Remaining Issues to think about solutions for:
A: This only enables debugging of VS hosted components, compiler and compiler server are not integrated into VS.
B: prepare.bat requires administrator mode because of use of sn -Vr to disable strong name verification, I was talking with some folks who have suggested a super cunning solution to this ... I think we should give it a try ... because it's super cunning and therefore fun.
C: Do something to make tests runnable

Let me know what you think? what works, what doesn't? what we should change?


Oct 14, 2014 at 6:20 AM
Edited Oct 14, 2014 at 6:24 AM
My friend, we are going to be besties :-) and in the process I will do my utmost to convert you to F# ...
because as everyone around me knows I am a bit of a monomaniac on >that :-)
I can already tell we will Kevin. Also, consider me interested in F#. I was planning on picking a multi-paradigm functional language for some time now. I had Nemerle in mind at some point, but for multiple reasons I’ll probably go with F#. My reaction to you being on team-F# was “F#?! Niiiiice”, so you know very little evangelism should be required from you to get me into it. :-)
If you think you will be able to contribute code and updates I would urge you to take this time to fill in
a Contribution License Agreement, the link is here:
I will review the license and I expect to move that out of the way in the next 2 days.
sorry nothing is ever speedy.
So far you’ve been much faster than me and I apologize for that. For reasons out of my control, my interactions with you won’t get much speed until a few weeks. I’m speaking about knocking off hard problems; you can count on me to help you with the Roslyn<->VS14 problems in the coming days.
So ... I have made a fork that we can work with, and checked in a fix that builds and allows debugging under CTP 4.
That’s great Kevin! I’ll follow your instructions and let you know how it goes.
Remaining Issues to think about solutions for:
A: This only enables debugging of VS hosted components, compiler and compiler server are not >integrated into VS.
══════════════════════════════
- Stated problem: Copy the discussion thread above verbatim, from "B: prepare.bat requires" to "and therefore fun.".

- Material:
══════════════════════════════
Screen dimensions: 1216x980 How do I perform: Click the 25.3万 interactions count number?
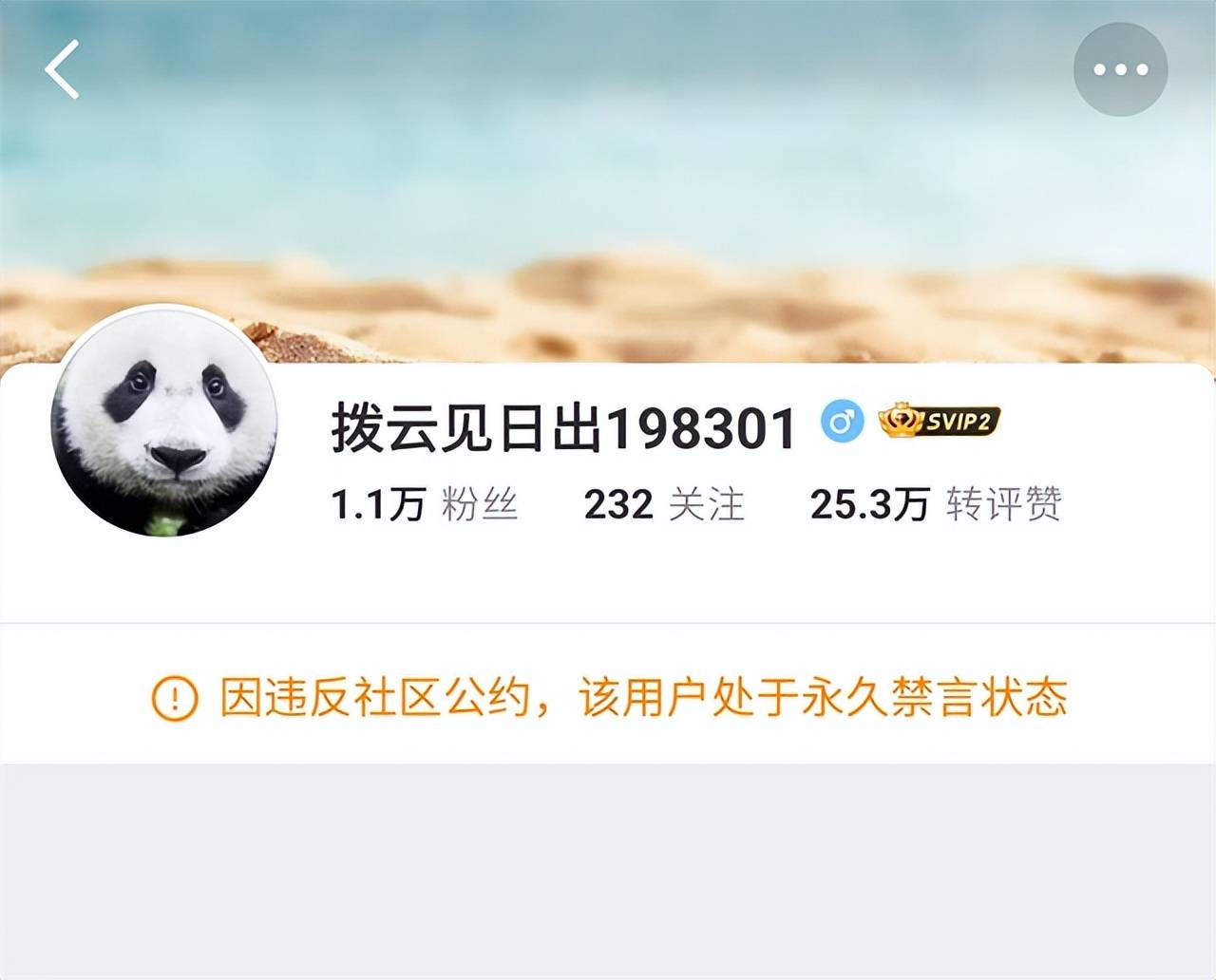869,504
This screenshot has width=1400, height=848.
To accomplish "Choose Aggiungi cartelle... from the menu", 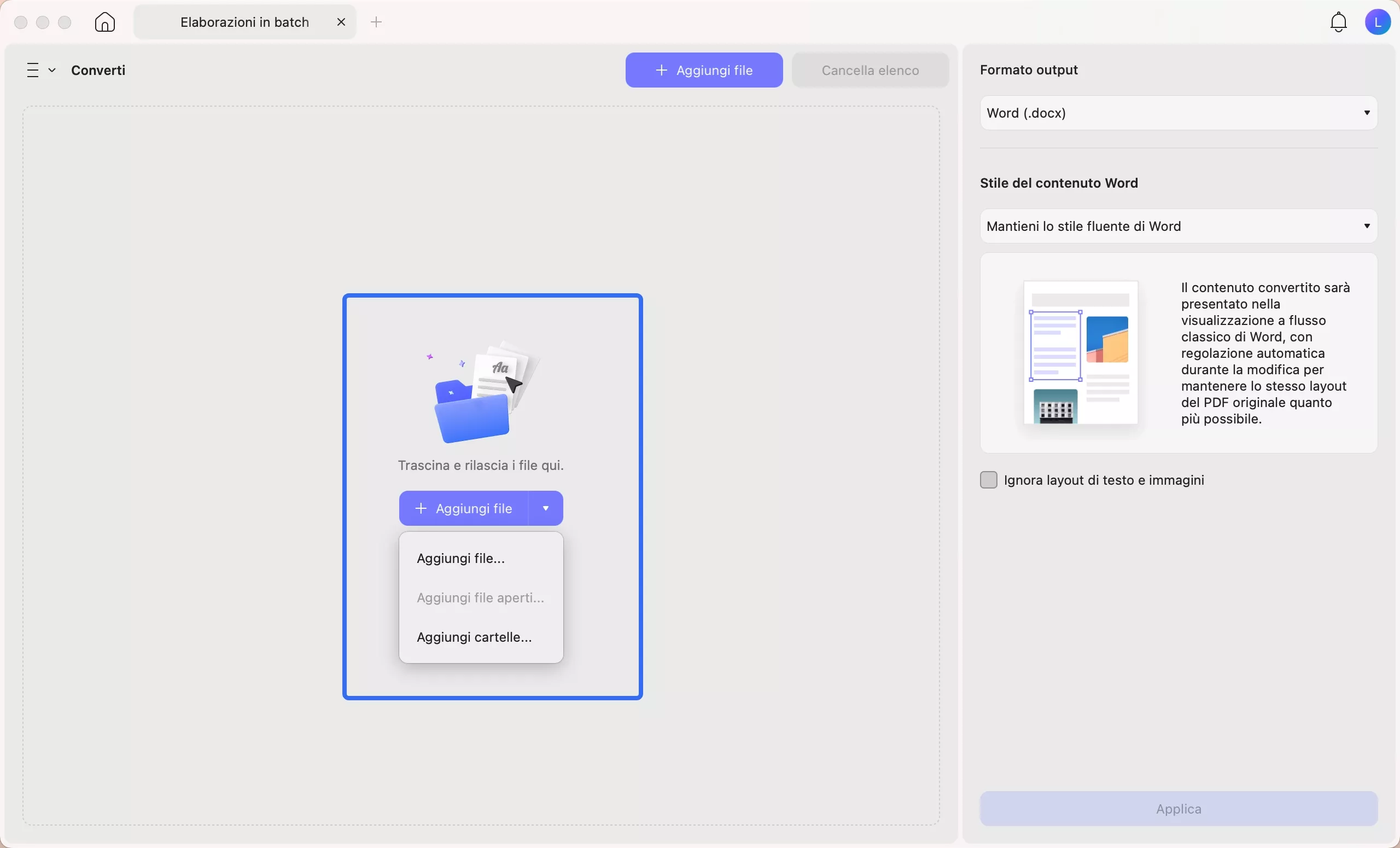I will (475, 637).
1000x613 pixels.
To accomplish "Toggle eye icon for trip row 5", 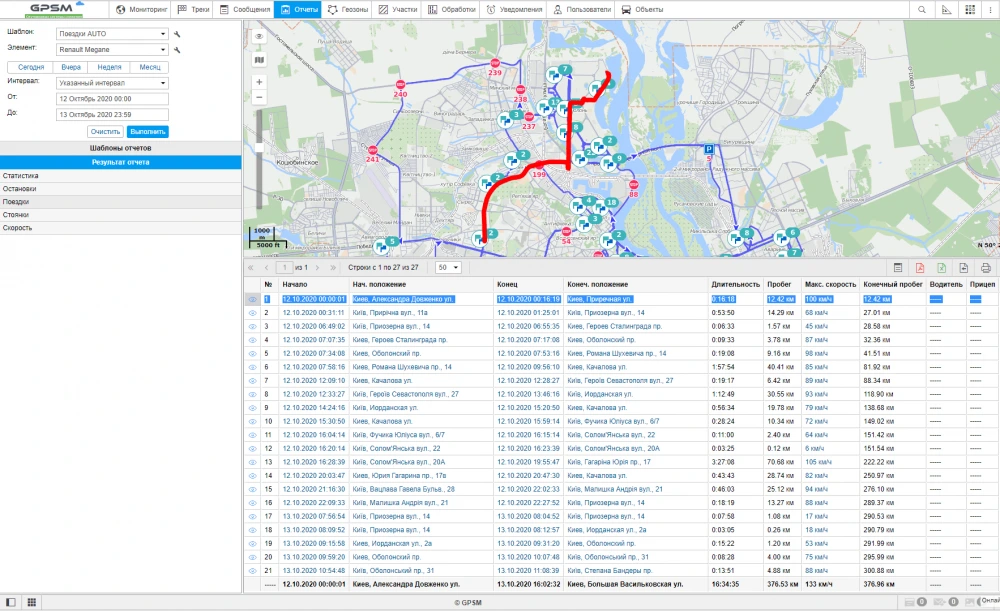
══════════════════════════════
- Solution for this task:
B: prepare.bat requires administrator mode because of use of sn -Vr to disable strong name verification, I was talking with some folks who have suggested a super cunning solution to this ... I think we should give it a try ... because it's super cunning and therefore fun.